Families make daring fire escape in San Rafael with bed sheets
SAN RAFAEL, Calif. (KTVU) - A quick-moving two-alarm fire at a San Rafael apartment complex forced one man and his son to escape from a second floor window by tying their bedsheets together, while a mother of four lowered her children and a baby down to the ground where several men caught them, according to neighbors who say they saw the narrow escape.
The San Rafael Fire Department says the call came in about 10:45 a.m. Wednesday saying some people might be trapped inside the apartments.
When crews arrived they immediately started evacuating the burning building at 120 Larkspur Street. Flames burned through the wooden balconies at the front of two apartment units. The fire was so intense, residents in the two burning units already had jumped from the second floor.

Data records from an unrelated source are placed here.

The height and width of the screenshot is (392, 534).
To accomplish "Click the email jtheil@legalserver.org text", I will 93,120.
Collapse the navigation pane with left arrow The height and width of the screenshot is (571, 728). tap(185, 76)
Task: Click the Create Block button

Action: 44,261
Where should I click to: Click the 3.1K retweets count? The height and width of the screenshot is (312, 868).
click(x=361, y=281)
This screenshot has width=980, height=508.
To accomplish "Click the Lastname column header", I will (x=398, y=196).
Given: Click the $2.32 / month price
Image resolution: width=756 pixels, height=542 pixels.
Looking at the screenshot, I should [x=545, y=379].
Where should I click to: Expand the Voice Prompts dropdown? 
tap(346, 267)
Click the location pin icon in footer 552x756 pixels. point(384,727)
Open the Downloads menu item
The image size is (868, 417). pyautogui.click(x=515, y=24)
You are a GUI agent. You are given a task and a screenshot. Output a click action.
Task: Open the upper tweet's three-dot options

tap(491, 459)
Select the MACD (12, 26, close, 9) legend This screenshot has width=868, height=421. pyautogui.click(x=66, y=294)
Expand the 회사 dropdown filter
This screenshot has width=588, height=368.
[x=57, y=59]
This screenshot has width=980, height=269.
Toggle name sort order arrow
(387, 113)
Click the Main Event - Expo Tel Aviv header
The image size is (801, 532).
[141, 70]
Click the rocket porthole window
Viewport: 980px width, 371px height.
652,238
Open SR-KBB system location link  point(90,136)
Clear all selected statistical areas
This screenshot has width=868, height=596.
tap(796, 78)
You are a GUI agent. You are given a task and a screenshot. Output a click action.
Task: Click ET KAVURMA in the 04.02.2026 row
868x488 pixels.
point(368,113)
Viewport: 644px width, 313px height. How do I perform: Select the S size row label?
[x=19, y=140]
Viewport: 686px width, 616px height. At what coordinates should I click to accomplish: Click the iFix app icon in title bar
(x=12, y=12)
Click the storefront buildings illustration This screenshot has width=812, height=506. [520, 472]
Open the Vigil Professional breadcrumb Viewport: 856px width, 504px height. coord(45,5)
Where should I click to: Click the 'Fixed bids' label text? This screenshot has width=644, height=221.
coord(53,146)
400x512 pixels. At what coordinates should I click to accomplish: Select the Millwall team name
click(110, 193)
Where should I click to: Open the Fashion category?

Gerardin Rodas was in unit 12 and said he knew he and his youngest son had to get out.
"It was my idea to use the sheets. My son was sleeping," said Rodas.
Rodas said he tied their sheets and a blanket together, woke his son and they escaped out the back window. Rodas said he noticed the fire because he had just gotten up to warm up some soup in the microwave and when he returned to the front room, he says he could see the fire.
Neighbors say a mother in Unit 11 was screaming for help.
"She was saying I'm going to die, I'm going to die," said Michael Chan, 9, a neighbor who says he saw the fire from his home across the walkway.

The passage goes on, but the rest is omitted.